Topology optimization design of electrode integrated with flow field for intensifying reactive transfer process of non-aqueous iron-vanadium redox flow battery

To probe the optimal flow field for boosting the reactive transfer performance of non-aqueous redox flow battery (RFB) electrode, this work uses a topology optimization method to design the electrode integrated with flow field for positive side of deep eutectic solvent (DES) electrolyte-based iron-vanadium RFB. Based on variable-density method and finite element simulation, this topology optimization algorithm is conducted to solve the integrated flow field/electrode structure achieving the maximum output current under the potentiostatic discharging with the given electrode porosity and pumping power condition.
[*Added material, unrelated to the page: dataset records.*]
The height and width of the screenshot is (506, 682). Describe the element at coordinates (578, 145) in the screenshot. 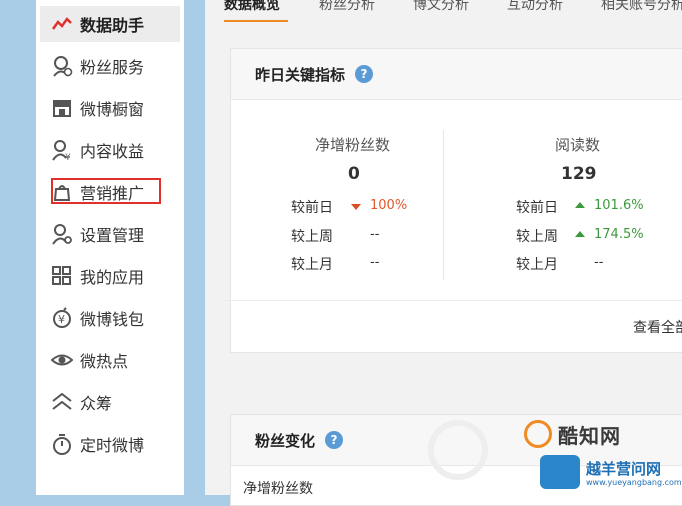

I see `metric-name-reads: 阅读数` at that location.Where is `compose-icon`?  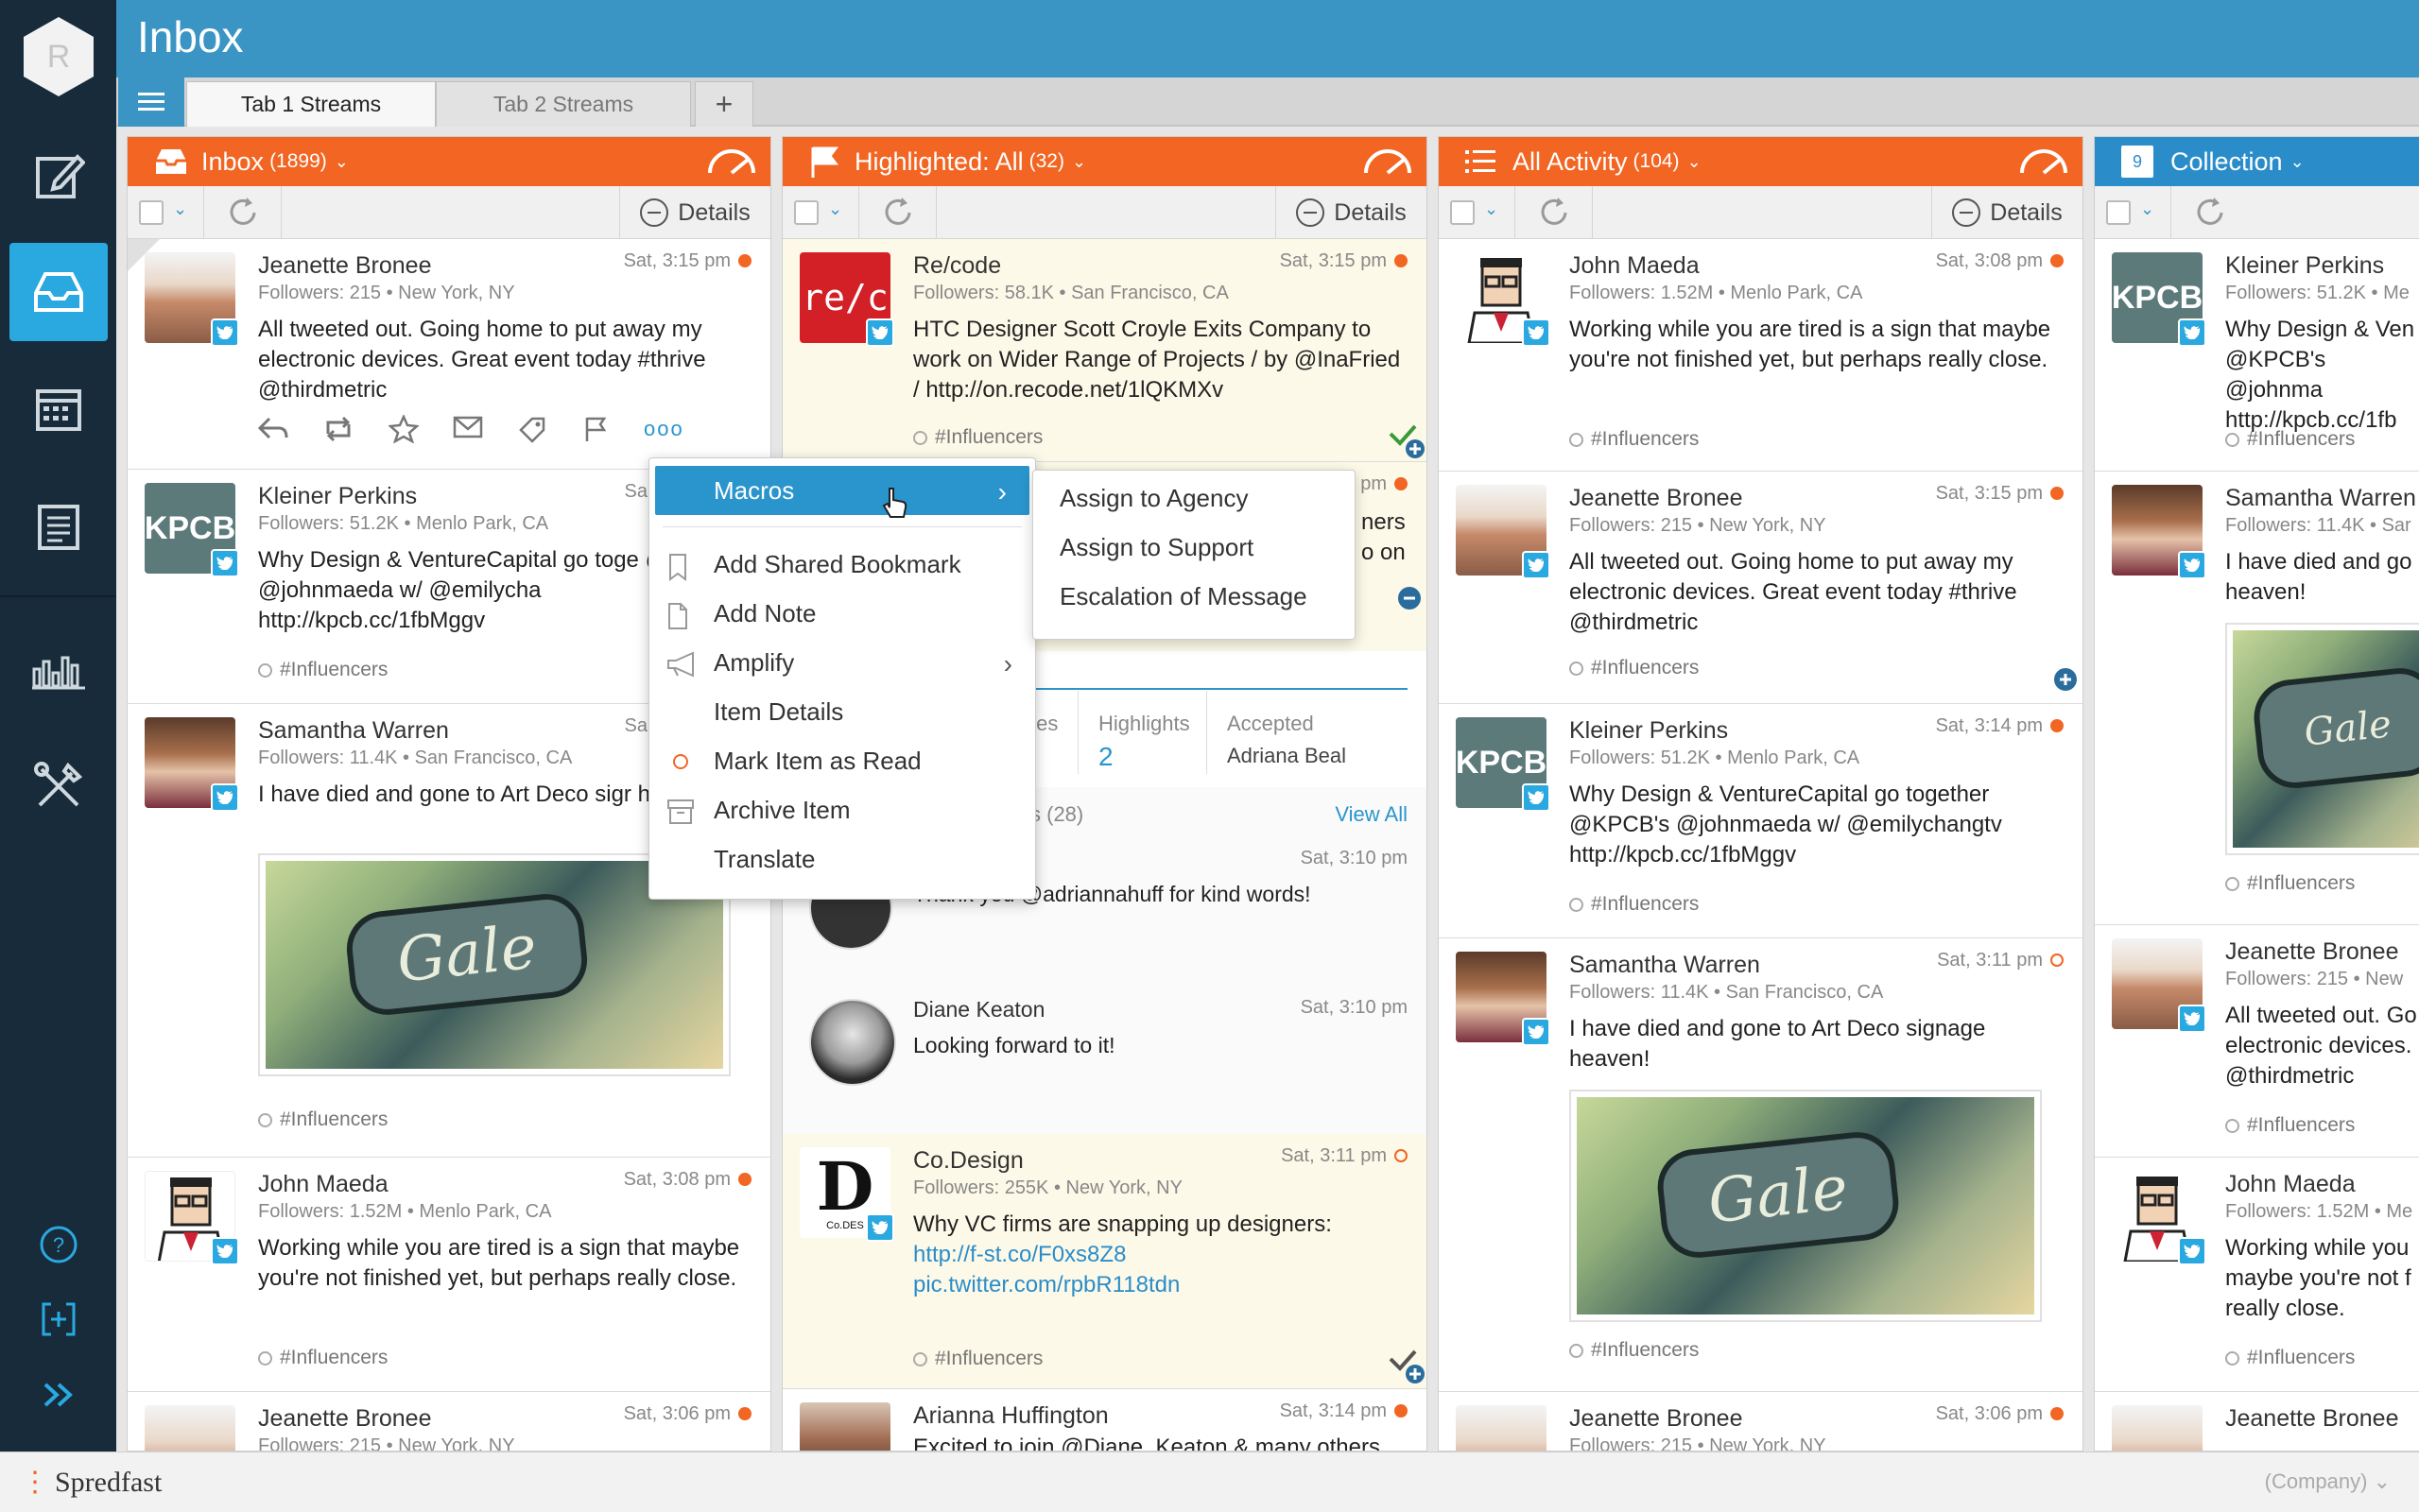
compose-icon is located at coordinates (59, 176).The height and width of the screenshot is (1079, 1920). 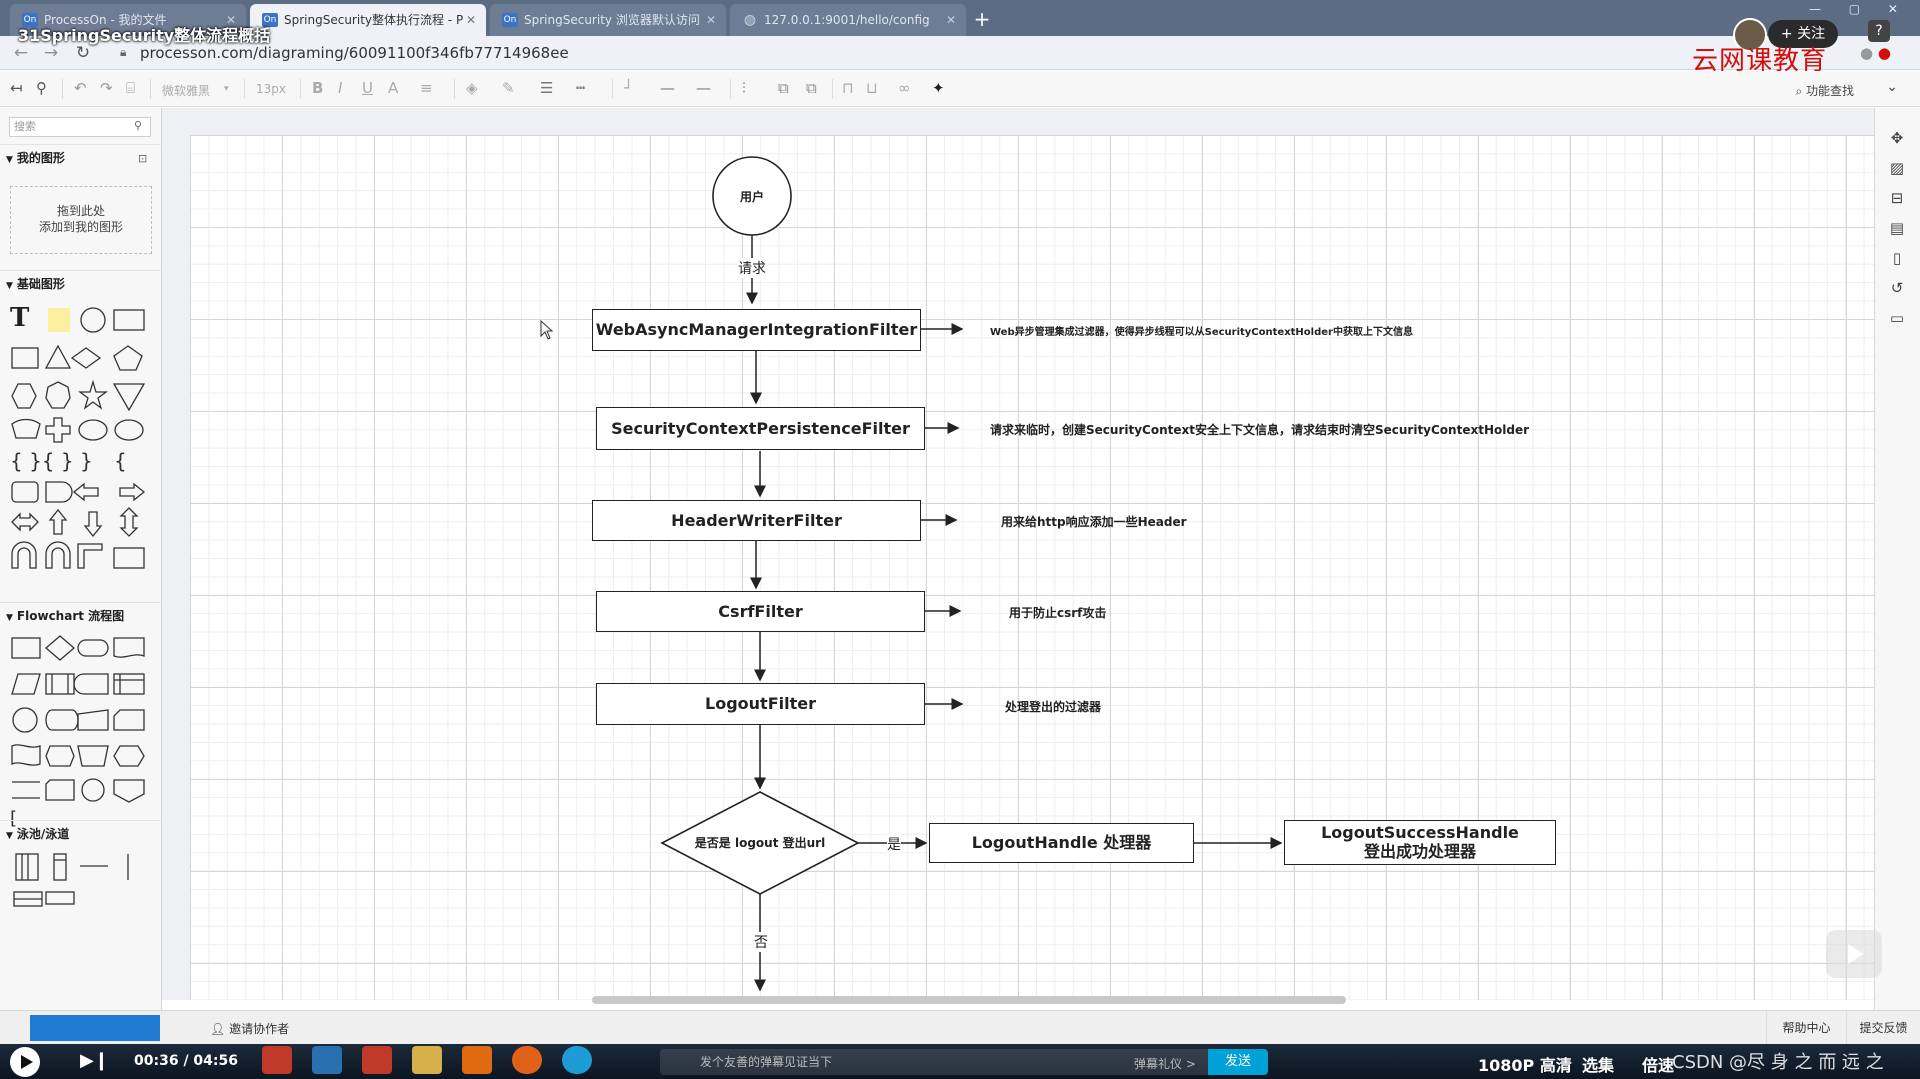 I want to click on italic-icon: I, so click(x=340, y=88).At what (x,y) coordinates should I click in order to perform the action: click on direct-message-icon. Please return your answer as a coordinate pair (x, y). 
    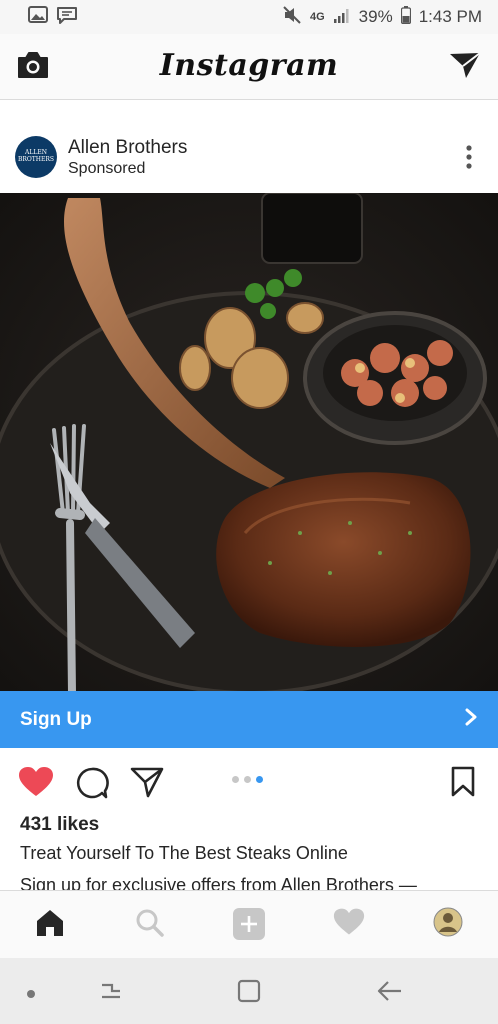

The results show that all topology-optimized structures present bifurcated tree-like morphology and have the highest discharging performance compared to other usual flow field structures. Moreover, to facilitate the porous electrode integrated with flow field employing in further production process, a fractal binary tree-like flow field is proposed to simplify the complex topology-optimized results. Using the full-cell numerical simulations of DES based iron-vanadium RFB, the positive-side electrode integrated with simplified tree-like structure, which has the fractal similarity with the according topology-optimized morphology, can play a positive role of enhancing reactive transfer process during RFB discharging. Consequently, this work provides a significative design thought for the advanced porous electrode integrated with flow field of non-aqueous RFB.